Perhaps the best known part of the archive concerns data on smaller languages and cultures as typically obtained in field work. We have currently (end of 2011) data on about 200 languages, where data on some 60 languages come from research projects of the program “Documentation of Endangered Languages” (DOBES).
- TLA is involved in a wide variety research projects which entail infrastructure and software development. Therefore, we have been able to develop several tools for creating, managing and exploring linguistic resources. The “Language Archiving Technology” (LAT) suite of tools and web-services allows for example annotating and analysing recordings and creating and manipulating online multimedia lexical databases. Annotated recordings can be organized into “sessions” which are described and organized by metadata in standard formats. Using LAT web-applications, all data can then be integrated into a structured, sustainable repository with differentiated access levels and user management, and they can be accessed online with the help of dedicated LAT tools for searching and presentation.
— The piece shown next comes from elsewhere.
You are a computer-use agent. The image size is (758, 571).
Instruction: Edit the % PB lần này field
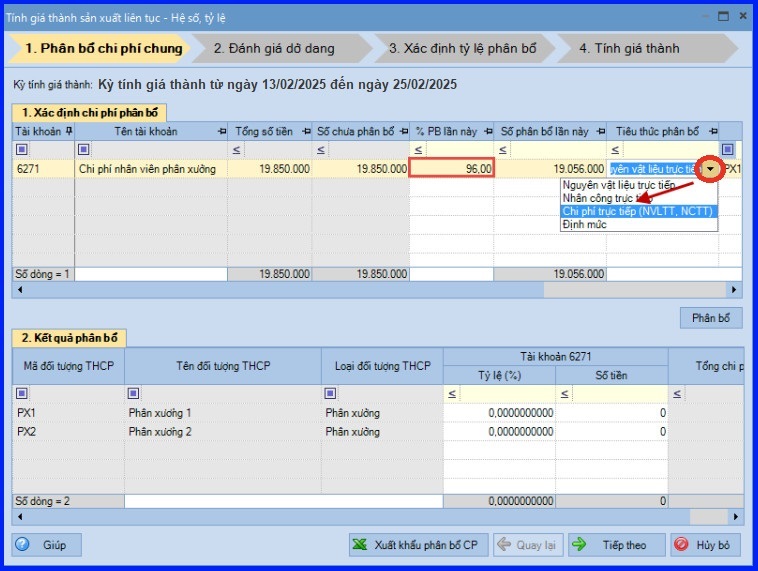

- Our long-term expertise with archiving and software development has provided the background and basis for our participation in trend setting international projects and collaborations that aim at developing lasting and functional infrastructures for the digital humanities in general. To name only a few: ISLE, DOBES, CLARIN (EU, D, NL), EUDAT, DASISH, Radieschen, TextGrid, AVATecH, INNET. We also support institutions worldwide that want to establish a LAT-based repository on their own, and we are organizing and participating in education and training activities.